What could we expect to pay for a used, not pretty boat if we buy in Greece?

When we are done we would like the option to sell it. Has anyone done this or know how hard it would be?

Is it true that it is free to anchor outside of most islands?

We don't yet know what are budget will be. What can we expect to pay for fuel, water, mooring/berthing (if needed), electricity hook ups, etc.

What advice can anyone pass on?

Thank you all very much!


----------



## Cairokid (Sep 15, 2009)

If you only want to sail for a few months it might be cheaper to rent something. There are lots of sailing yachts for sale and they are cheaper than in northern Europe, just be careful and get a surveyor. You also need to check the VAT situation; this may be the biggest problem.

It is free to anchor but in some places you are not allowed to anchor - mainly busy ports. There are lots of lovely bays.

Harbour dues (not marinas) are inexpensive but it depends on the flag and status of your boat. Water and power are not too expensive either.

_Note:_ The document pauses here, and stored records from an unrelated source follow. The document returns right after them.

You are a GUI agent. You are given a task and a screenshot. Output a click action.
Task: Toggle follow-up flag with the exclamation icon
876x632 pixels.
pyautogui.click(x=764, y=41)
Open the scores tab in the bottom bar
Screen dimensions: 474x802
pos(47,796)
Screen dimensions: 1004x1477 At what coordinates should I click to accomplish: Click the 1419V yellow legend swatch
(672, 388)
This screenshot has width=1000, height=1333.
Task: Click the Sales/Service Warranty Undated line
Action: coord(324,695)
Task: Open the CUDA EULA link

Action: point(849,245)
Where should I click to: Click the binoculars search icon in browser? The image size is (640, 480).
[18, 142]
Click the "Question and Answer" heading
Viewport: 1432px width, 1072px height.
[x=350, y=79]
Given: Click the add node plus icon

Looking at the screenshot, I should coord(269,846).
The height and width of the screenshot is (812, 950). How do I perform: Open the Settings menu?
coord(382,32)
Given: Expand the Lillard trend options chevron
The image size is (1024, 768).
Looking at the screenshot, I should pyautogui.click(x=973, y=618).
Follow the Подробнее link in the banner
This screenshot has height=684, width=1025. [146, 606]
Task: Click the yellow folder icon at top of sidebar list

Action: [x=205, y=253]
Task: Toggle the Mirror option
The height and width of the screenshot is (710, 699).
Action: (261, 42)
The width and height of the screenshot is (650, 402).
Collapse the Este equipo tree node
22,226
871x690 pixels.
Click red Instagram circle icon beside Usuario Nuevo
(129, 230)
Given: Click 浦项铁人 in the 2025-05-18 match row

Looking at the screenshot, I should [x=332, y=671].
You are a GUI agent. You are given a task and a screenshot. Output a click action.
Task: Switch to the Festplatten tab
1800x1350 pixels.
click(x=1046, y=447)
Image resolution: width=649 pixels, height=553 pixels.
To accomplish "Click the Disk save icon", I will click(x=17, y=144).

Fuel is now expensive here.

I don't have prices for this year as I have not been sailing yet but I will try to find out and post later.



Tahoe2Greece said:


> My husband and I would like to move to Greece for 6 months to a year. One thing we would really love is to be able to buy a boat and sail/motor around the islands for a few months or longer.
> 
> We would probably need about 30 - 40 foot boat. My husband is very mechanically inclined so a fixer upper would be okay as long as it's nothing major.
> 
> ...


----------



## falkonfive (Aug 4, 2011)

If you are still looking to buy a boat google Apollo Duck website and go to the Greece section. It's a buyers market so plenty of good deals to be had. 

Good Luck


----------



## The Grocer (May 30, 2010)

Also have a look at cars.gr and enter the boat section


----------